In [2]:
# Add lib input sys.path
import os
import sys
import time

import pandas as pd
import numpy as np
import sklearn
import matplotlib.pyplot as plt
from scipy.optimize import minimize
import math
from sklearn.preprocessing import normalize
from functools import partial
import h5py
from scipy.spatial import distance

nb_dir = os.path.split(os.getcwd())[0]
if nb_dir not in sys.path:
    sys.path.append(nb_dir)

from matplotlib.colors import ListedColormap
import libs.linear_models as lm
import libs.data_util as data
import libs.nn as nn
import libs.plot as myplot

%matplotlib inline

#### Exercise 9.1

$x_g = (47,35)$, $x_b = (22, 40)$, $x_u = (21, 36)$

The distance from $x_u$ to Mr. Bad is closer than the distance to Mr. Good. So the BoL should NOT give hime credit.

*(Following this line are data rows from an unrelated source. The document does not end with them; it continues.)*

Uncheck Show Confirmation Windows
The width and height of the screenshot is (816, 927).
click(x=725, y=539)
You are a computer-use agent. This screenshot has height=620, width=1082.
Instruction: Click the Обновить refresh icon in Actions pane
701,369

If the income is measured in dollars, Mr. Unknown is closer to Mr. Good, so the BoL should give him credit.

In [5]:
# The distance between $x_u$ and the two points
print('--- Income measured in K')
xg = np.array([47, 35])
xb = np.array([22, 40])
xu = np.array([21, 36])

d_ug = np.linalg.norm(xu-xg)
d_ub = np.linalg.norm(xu-xb)
print(f"--- Distance from unknow to Mr. Good: {d_ug}")
print(f"--- Distance from unknow to Mr. Bad: {d_ub}")

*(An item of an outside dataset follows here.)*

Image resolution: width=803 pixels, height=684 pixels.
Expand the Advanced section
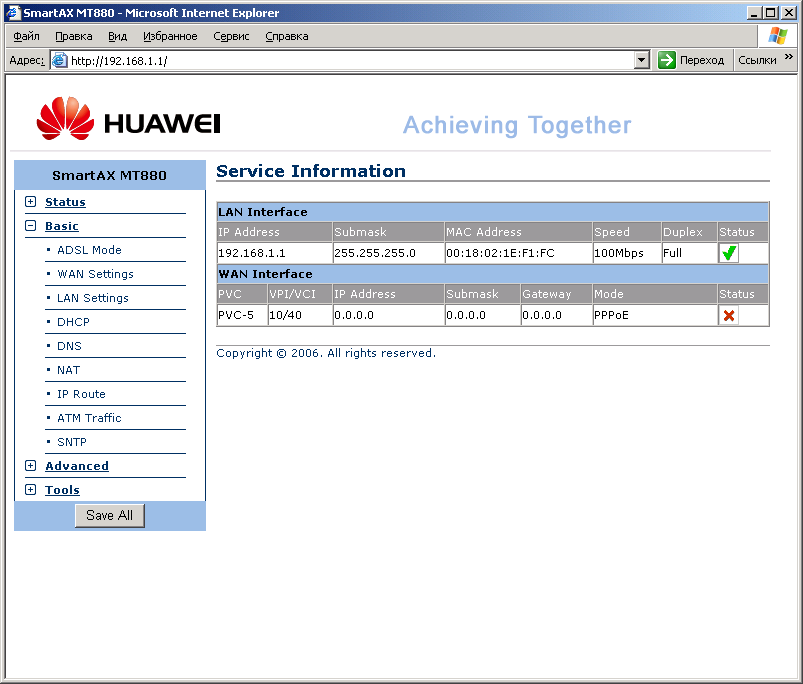(30, 465)
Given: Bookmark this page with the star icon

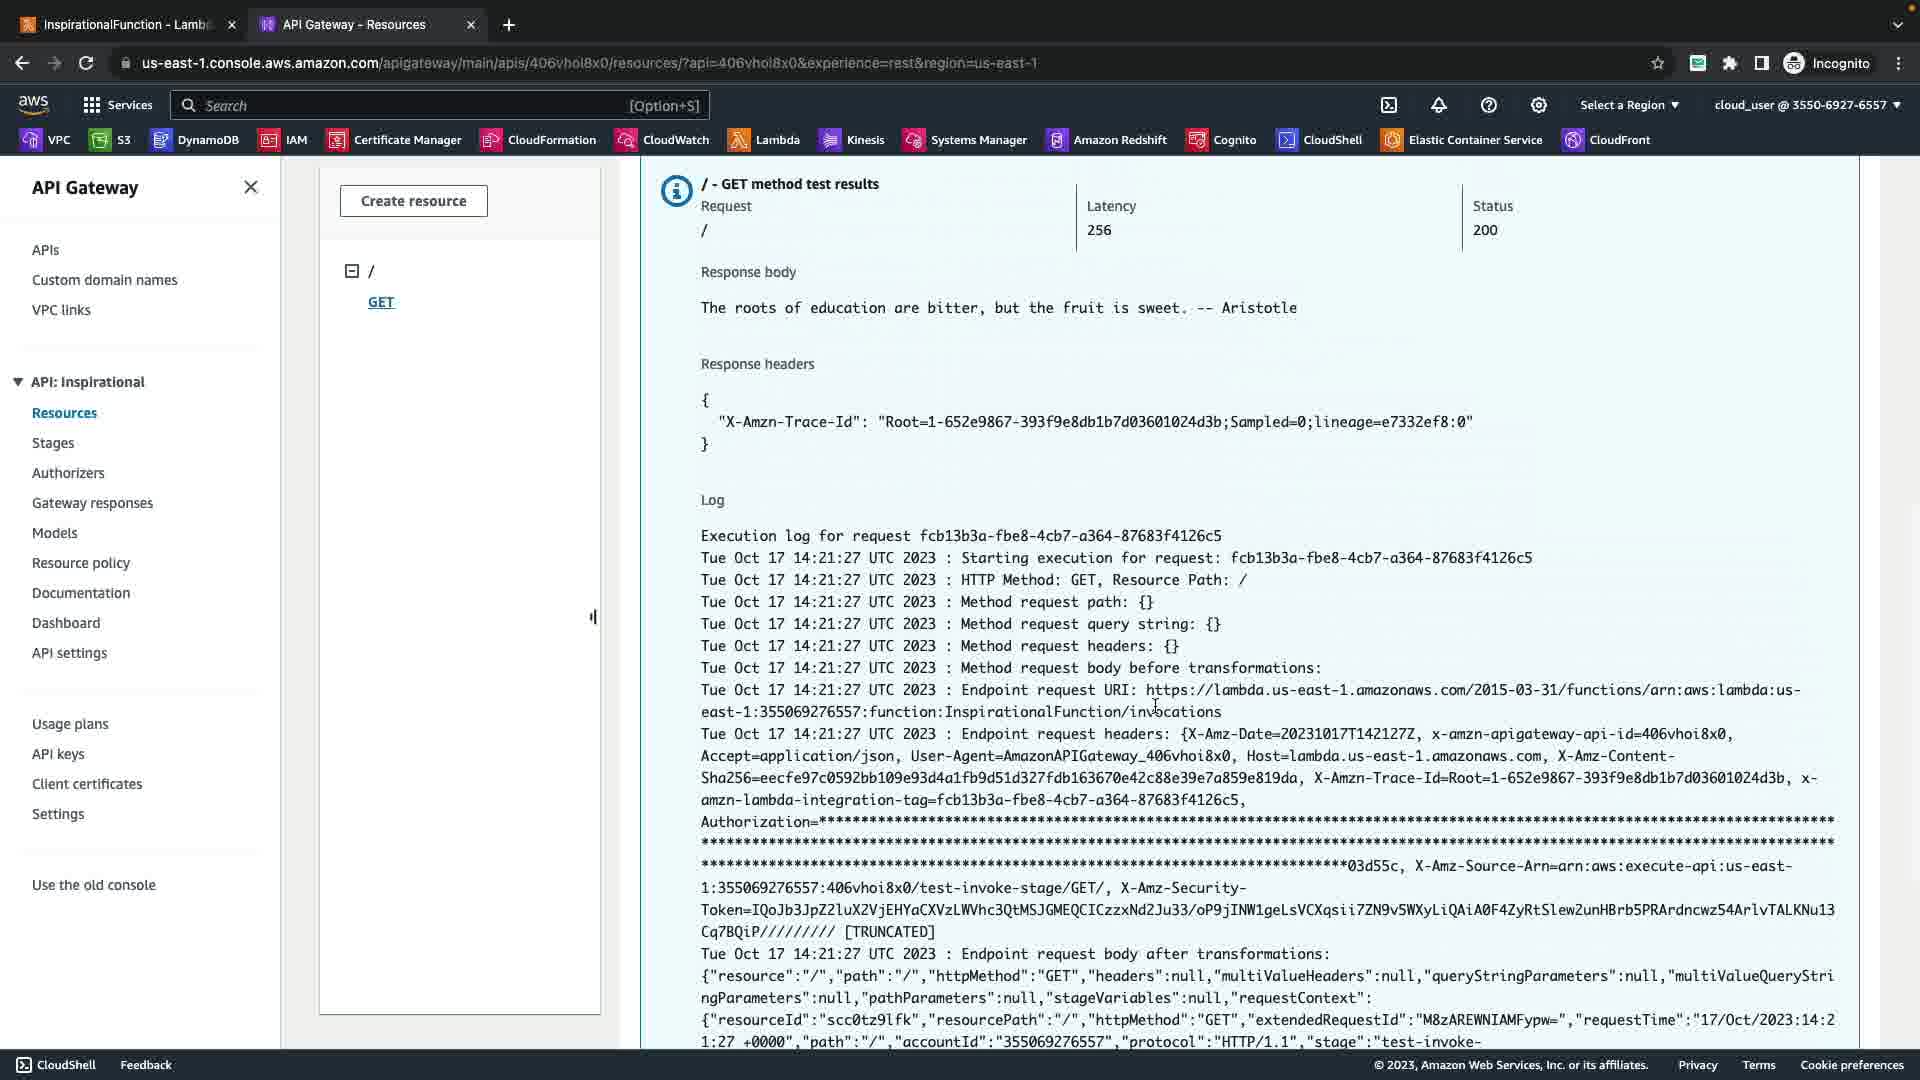Looking at the screenshot, I should click(1657, 63).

print('--- Income measured in dollars')
# Income measured in dollars
xg = np.array([47, 35000])
xb = np.array([22, 40000])
xu = np.array([21, 36000])

d_ug = np.linalg.norm(xu-xg)
d_ub = np.linalg.norm(xu-xb)
print(f"--- Distance from unknow to Mr. Good: {d_ug}")
print(f"--- Distance from unknow to Mr. Bad: {d_ub}")

--- Income measured in K
--- Distance from unknow to Mr. Good: 26.019223662515376
--- Distance from unknow to Mr. Bad: 4.123105625617661
--- Income measured in dollars
--- Distance from unknow to Mr. Good: 1000.3379428972991
--- Distance from unknow to Mr. Bad: 4000.000124999998


#### Exercise 9.2

\begin{align*}
Z &= \gamma X \\
&= (I - \frac{1}{N}1 1^T)X \\
&= X - \frac{1}{N} 1 1^T X\\
&= X - 1\frac{1}{N} \begin{bmatrix}\sum^N_{i=1} x_{i1} & \sum^N_{i=1} x_{i2} & \dots & \sum^N_{i=1} x_{id}\end{bmatrix}  \\
&= X - 1\begin{bmatrix}\bar{x}_1 & \bar{x}_2 & \dots & \bar{x}_d\end{bmatrix}\\
&=  X - 1\bar{x}^T \\
\end{align*}

#### Exercise 9.3

\begin{align*}
Z &= \begin{bmatrix}z^T_1 \\ \dots \\ z^T_N \end{bmatrix}\\
&= \begin{bmatrix}(Dx_1)^T \\ \dots \\ (Dx_N)^T\end{bmatrix}\\
&= \begin{bmatrix}x_1^TD^T \\ \dots \\ x_N^TD^T \end{bmatrix}\\
&= \begin{bmatrix}x_1^TD \\ \dots \\ x_N^TD \end{bmatrix}\\
&= XD \\
\end{align*}

\begin{align*}
Z^TZ &= (XD)^TXD \\
&= D^TX^TXD\\
&= DX^TXD\\
\end{align*}

#### Exercise 9.4

* (a) $\text{variance}(x_1) = \text{variance}(\hat{x}_1) = 1$, $\text{variance}(x_2) = \text{variance}(\sqrt{1-\epsilon^2}\hat{x}_1+\epsilon\hat{x}_2) = (1-\epsilon^2)\text{variance}(\hat{x}_1)+ \epsilon^2 \text{variance}(\hat{x}_2) = 1$

$\text{covariance}(x_1,x_2) = E[(x_1 - \bar{x}_1)(x_2 - \bar{x}_2)] = E[x_1x_2] = E[\sqrt{1-\epsilon^2}\hat{x}^2_1 + \epsilon\hat{x}_1\hat{x}_2] = \sqrt{1-\epsilon^2}$

* (b) 

\begin{align*}
f(x) &= w_1x_1 + w_2x_2 \\
&= w_1\hat{x}_1 + w_2 (\sqrt{1-\epsilon^2}\hat{x}_1 + \epsilon \hat{x}_2) \\
&= (w_1 + w_2 \sqrt{1-\epsilon^2})\hat{x}_1 + w_2\epsilon \hat{x}_2 \\
&= \hat{w}_1\hat{x}_1 + \hat{w}_2 \hat{x}_2 \\
\end{align*}

So if we set $\hat{w}_1 = w_1 + w_2 \sqrt{1-\epsilon^2}, \hat{w}_2 = w_2\epsilon$, we see $f$ is linear in $x_1,x_2$.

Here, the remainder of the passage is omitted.